Pick up the introductory blog post below, ahead of the listing, and carry it on from its final sentence.

Selected excerpt:
====================
Introduction ~ Tech Life

Hi!

This is my first time writing on a blog even though it feels awkward. Well isn't that how first adventures felt like? Scary, awkward, uncertain. And at this point of time, I don't even know what to talk about so I would just do a short intro of myself and what I love. *smirk* Plus I remembered that I wanted to start a blog 2 years ago but something kept me from doing so. But recently this new bestie of mine was talking about her blog so I went to check it out that made me realize what I wanted to do 2 years ago. So here I am! xD

To those who know me, i'm pretty sure they know how crazy and annoying I can be. Plus a couple of dirty thinking do make me laugh on my own sometimes. That's how crazy I can be. I also have an annoying female-like voice. Yes, i'm a guy if you have not notice...yet.


Back to the main topic.....


I LOVE TECHNOLOGY.. To be specific, MOBILE DEVICES, TABLETS AND ALL THOSE SHIT.
====================
Source excerpt:

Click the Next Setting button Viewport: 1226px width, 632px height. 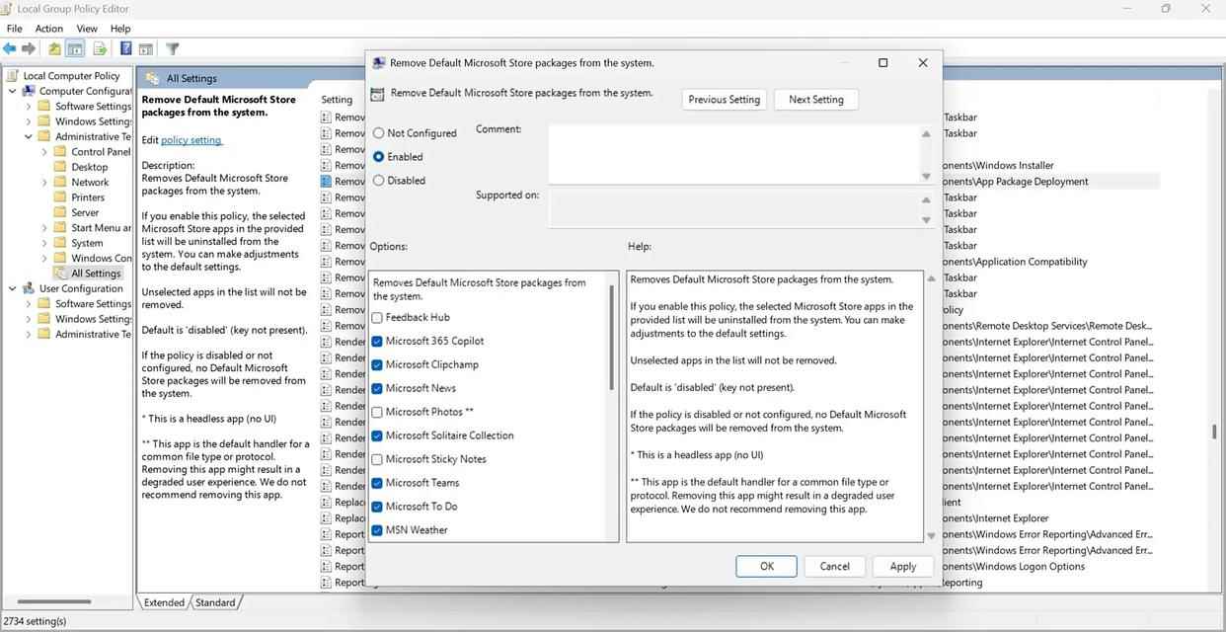point(814,99)
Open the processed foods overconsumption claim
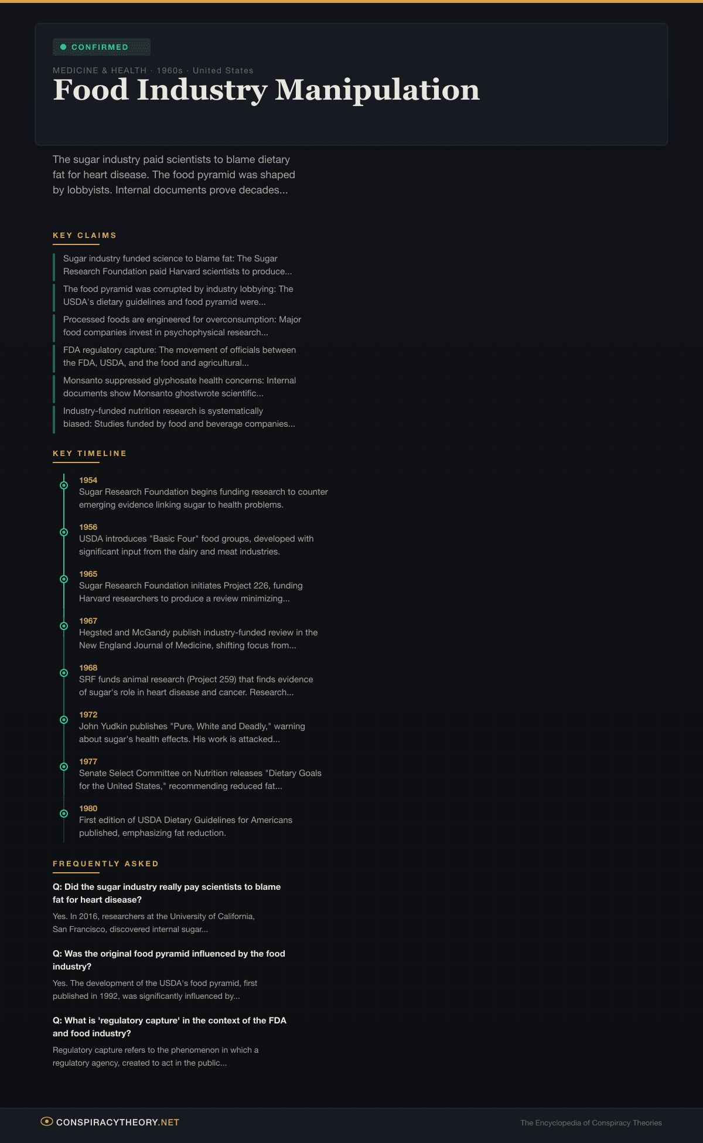703x1143 pixels. pyautogui.click(x=182, y=326)
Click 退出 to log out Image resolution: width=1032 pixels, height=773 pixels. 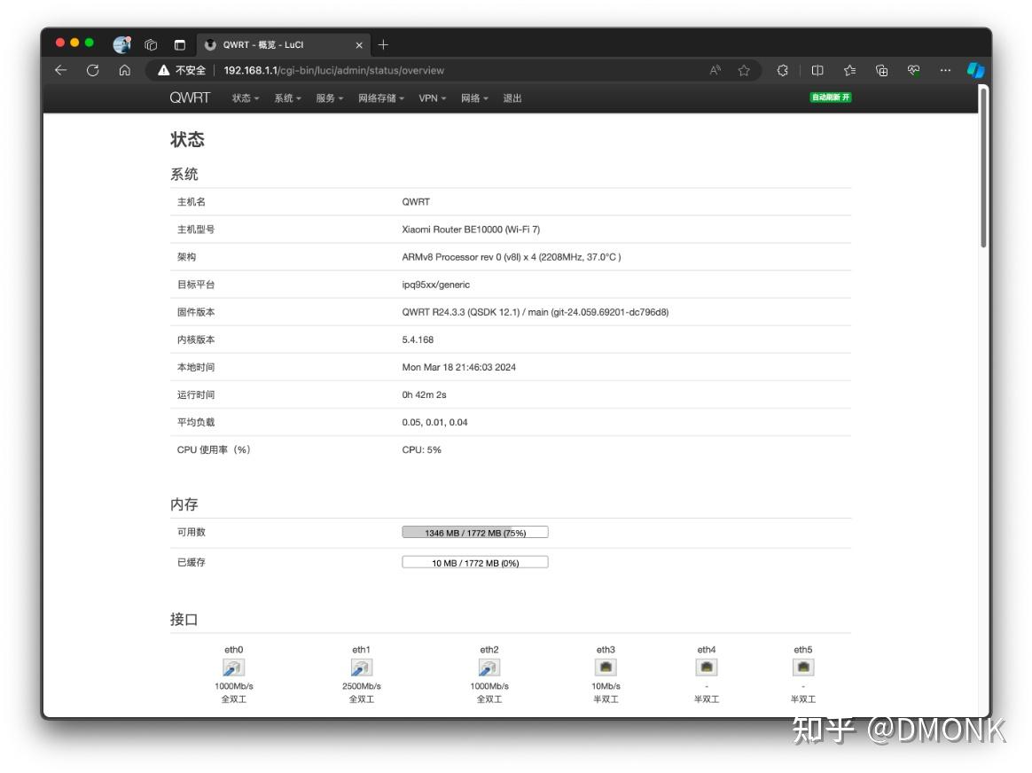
====================
Answer for this exercise:
Those brands, crazy quad or octa-core processors, micro-chip sets, spectacular camera, viewing angles, nice retina or 1080p triluminos screen and handsome looking devices can literally make me go crazy over such devices. Not to mention the start of the 64bit computer era that is being put in a device! Don't forget the rumor mill about an upcoming device that just makes me drool all over. Someone can just ask me what's the device a person is holding and I can give the right answer just by looking at its outer shell, literally! xD


The newest device that caught my eyes!
The Xperia Z1 Compact in Lime Green!

The New iPhone 5S in Gold is such a looker!
Plus the new 64 bit architecture makes the phone even more worth it!